** TASK REQUIREMENTS **
Copy the records below exactly, starting at the line that contains "Where should I" and ending at the line that contains "Given: Click info icon beside Snapshot size"; leave out any pictures.

** INFORMATION GIVEN **

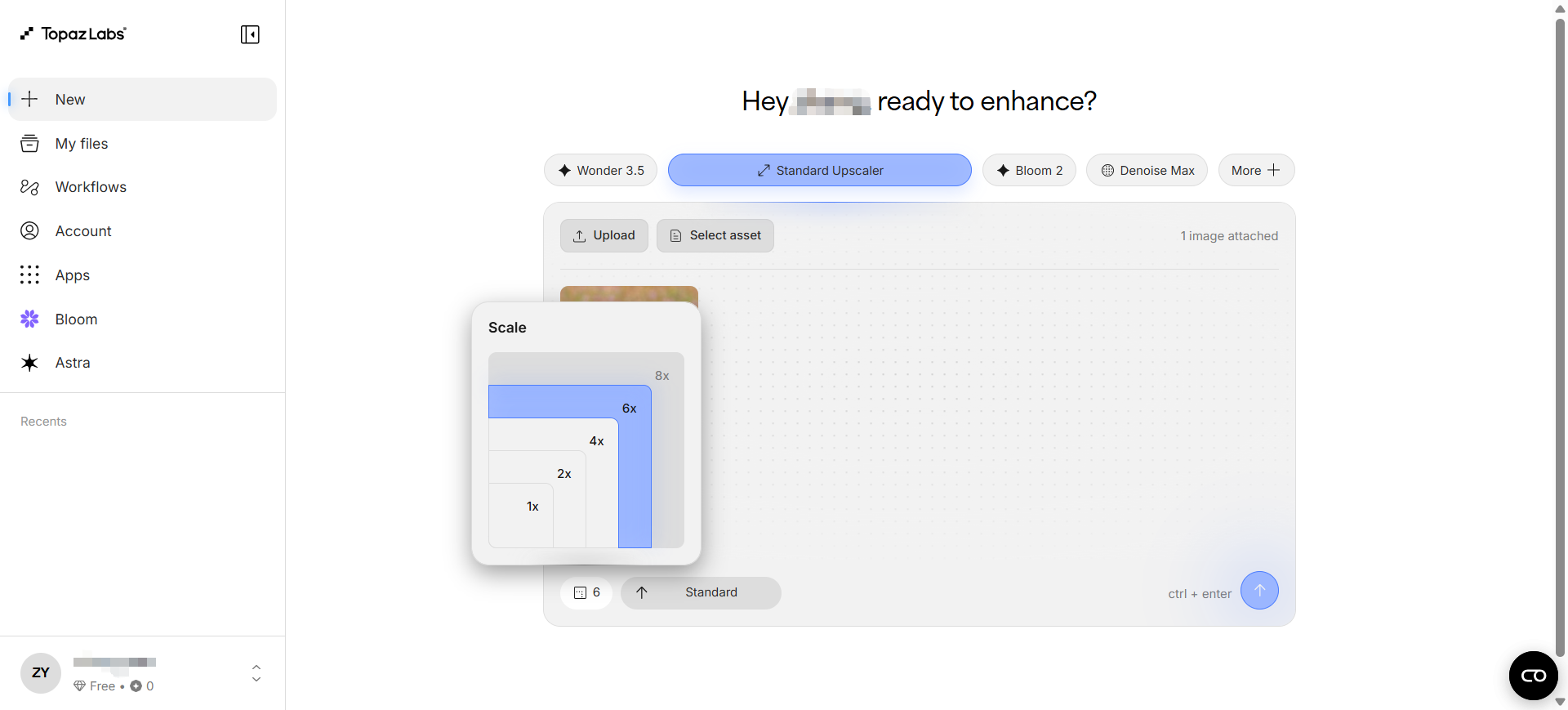Choose 1x scale option
The height and width of the screenshot is (710, 1568).
coord(532,507)
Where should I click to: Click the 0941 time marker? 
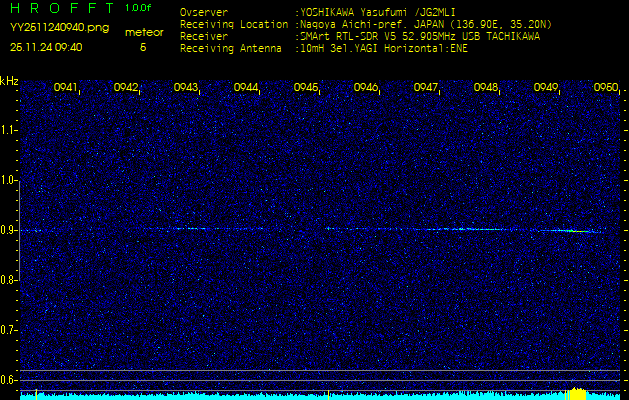point(66,88)
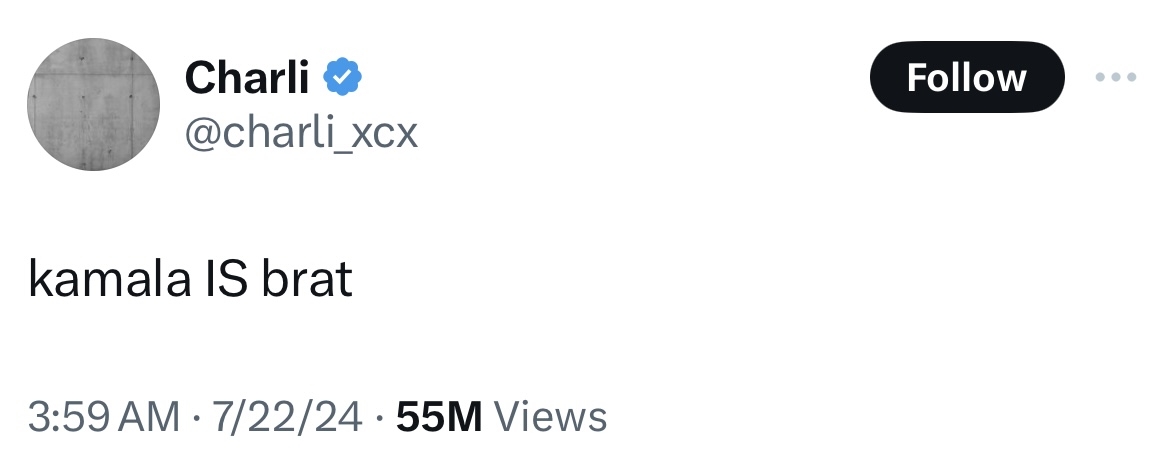This screenshot has width=1170, height=471.
Task: Click the white checkmark inside the verified badge
Action: click(343, 77)
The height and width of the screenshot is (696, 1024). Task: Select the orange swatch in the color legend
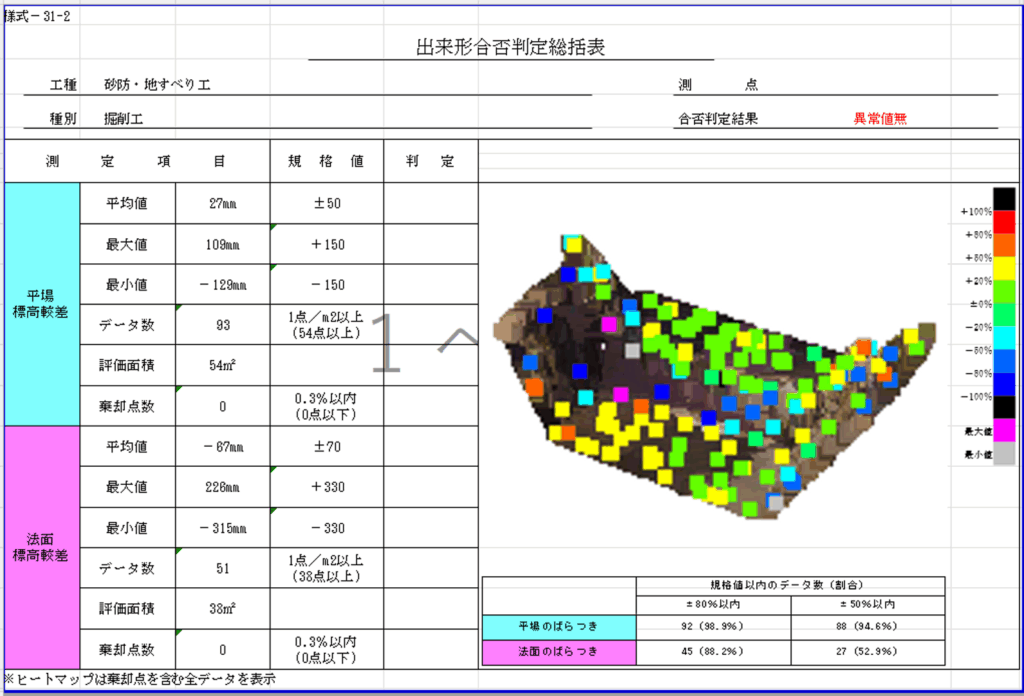[1004, 244]
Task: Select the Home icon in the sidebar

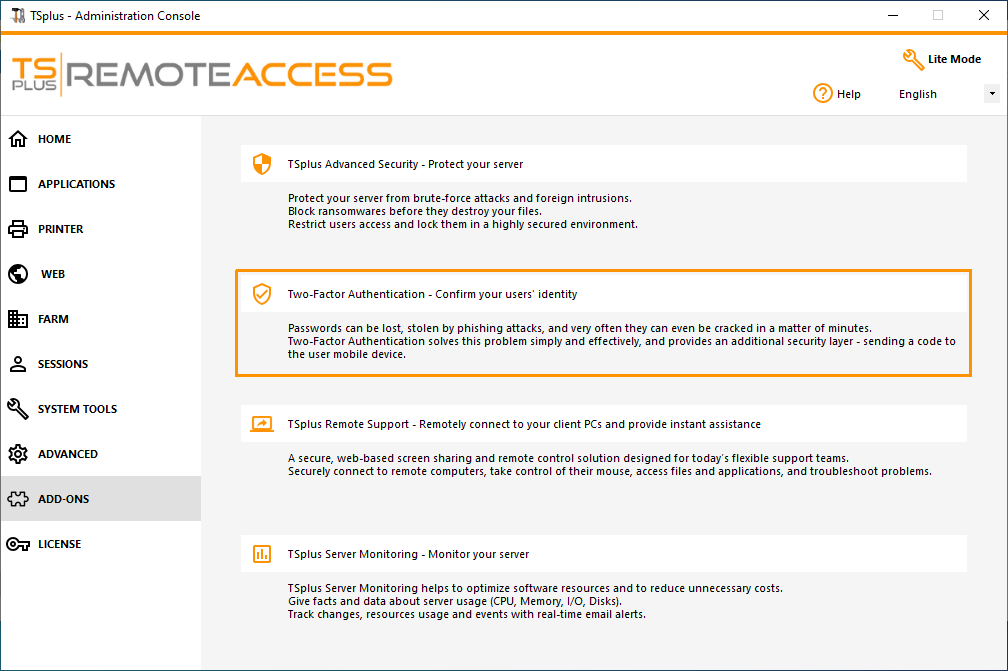Action: 16,138
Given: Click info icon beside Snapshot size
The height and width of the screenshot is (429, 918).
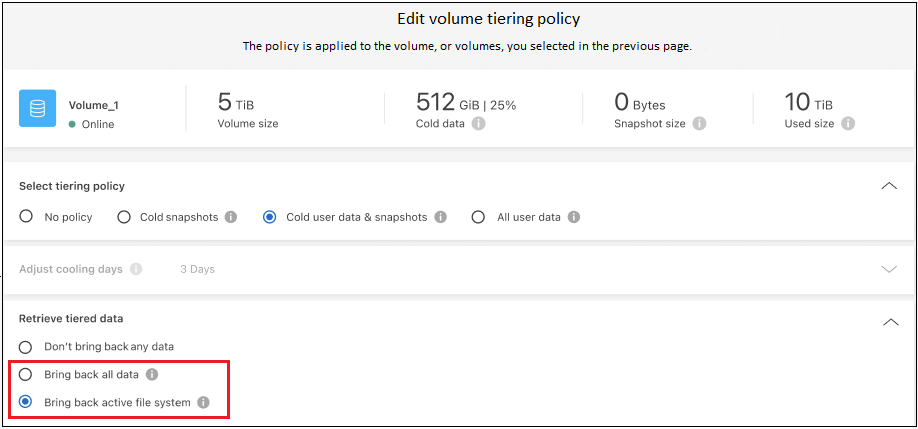Looking at the screenshot, I should pos(699,124).
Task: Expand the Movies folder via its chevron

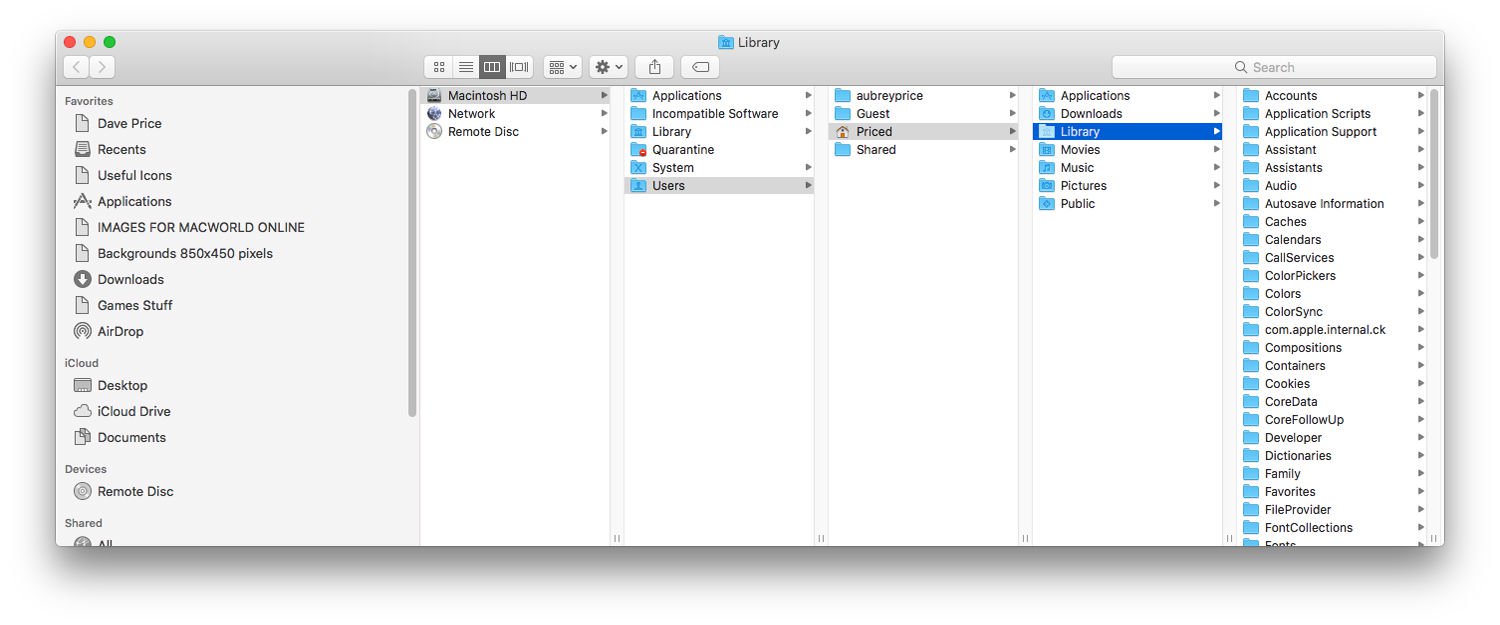Action: (x=1215, y=149)
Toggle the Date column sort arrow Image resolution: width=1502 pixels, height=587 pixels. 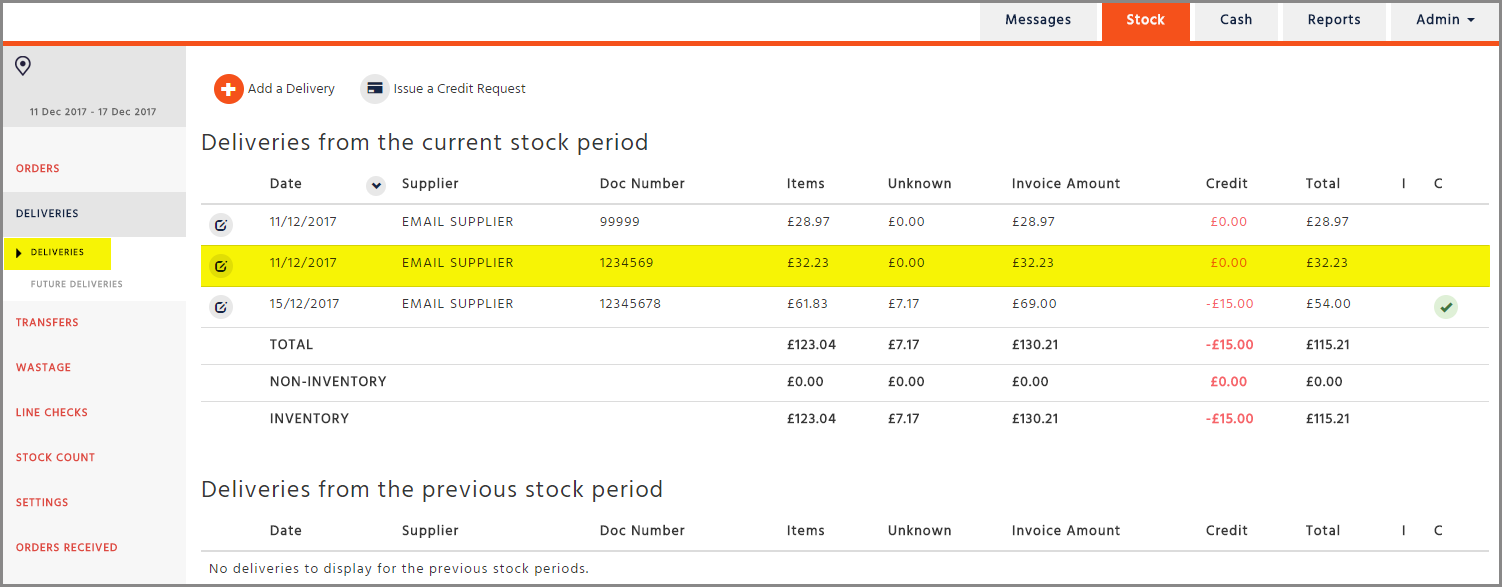click(x=376, y=185)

** TASK RESPONSE **
Where should I click to: Click the 0941 time marker? 
point(66,88)
This screenshot has width=1170, height=471.
Task: Click the white checkmark inside the verified badge
Action: click(343, 77)
The height and width of the screenshot is (696, 1024). Task: Select the orange swatch in the color legend
[1004, 244]
Task: Select the Home icon in the sidebar

Action: 16,138
Given: Click info icon beside Snapshot size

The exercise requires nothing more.